AIM - In the interview below, what was the first Star Trek story Laura Jacquez Valentine posted?

An Interview with
Laura Jacquez Valentine
By September 1999


Karmen Ghia: What are you working on these days?

Laura Jacquez Valentine: Lots of things. Some weird requests from friends. My main focusses in Trek fanfic right now are "De Re Vulcania IV" and the next story in the _Tears in Rain_ series, which is (horror of horrors!) Spock/T'Pring.

KG: Okay, I'm sorry for the mundane questions but how long have you been in the Star Trek fan community?

LJV: Within the community, only since about 1995, though I've been a Trek fan since I was a small child. I only *really* got into the community when I started writing slash in, I think, 1997.

KG: Have you stayed mainly in TOS or do you do other genres?

LJV: Within Trek, I tend to stay in TOS. I did just post a DS9/Star Wars crossover story, though, "The Force Shimmy".

KG: What was your earliest story?

LJV: The first Star Trek story I posted was a Spock/female piece called "Lonely Words". That was in the summer of 1996. I'd written some fanfic before that, mostly TOS and "Beauty and the Beast", but I'd never shown it to anyone except a few friends. I remember one of those was an original-character story about a young Vulcan, and another was a complete Mary Sue that I'm ashamed to admit to. I was twelve years old, so maybe that excuses it.

My first slash story was "First Light", a Spock/female, Spock/male, Spock/Pike story. It was rated NC-17, and it was a very long time before I would write another NC-17 story.

KG: Why so long?

DATASET CONTENT -
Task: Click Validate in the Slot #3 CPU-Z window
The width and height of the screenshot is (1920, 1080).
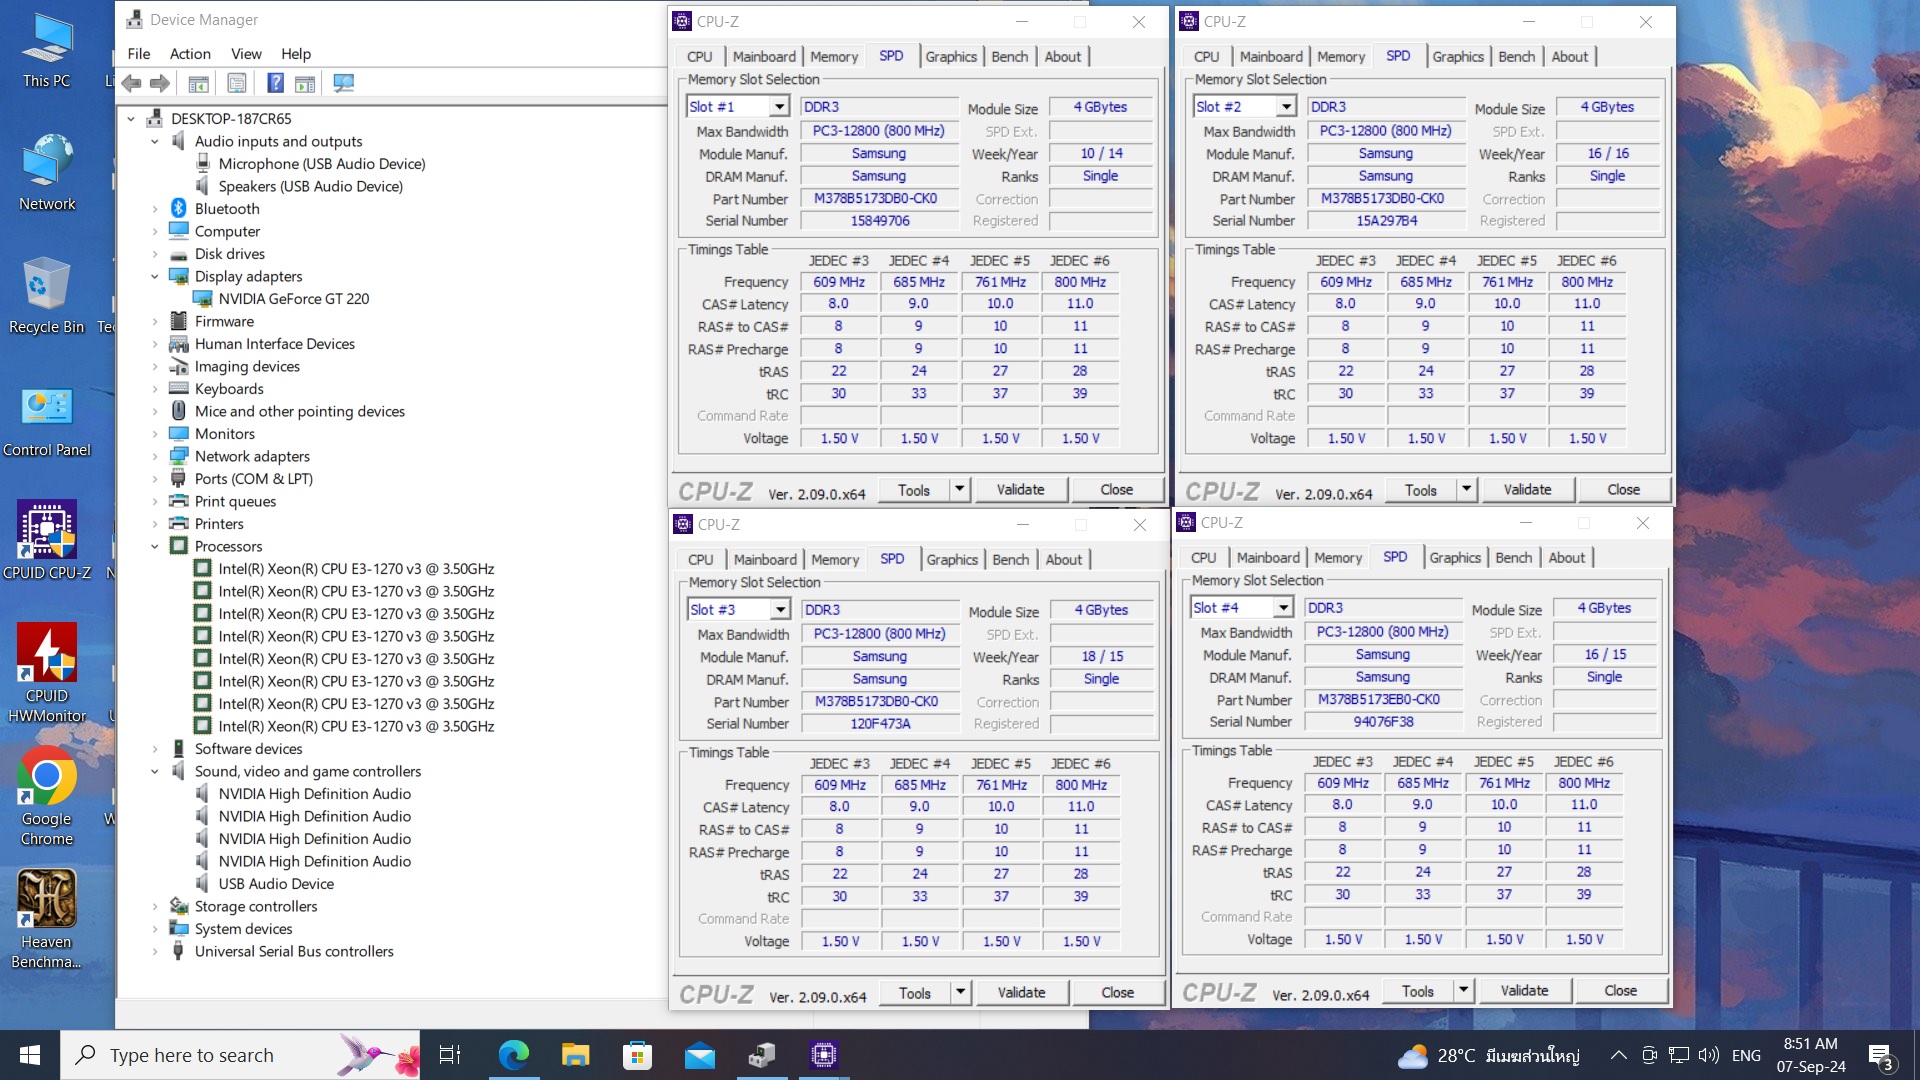Action: pyautogui.click(x=1021, y=992)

RESULT FOR THIS EXERCISE - "Lonely Words," a Spock/female piece posted in the summer of 1996.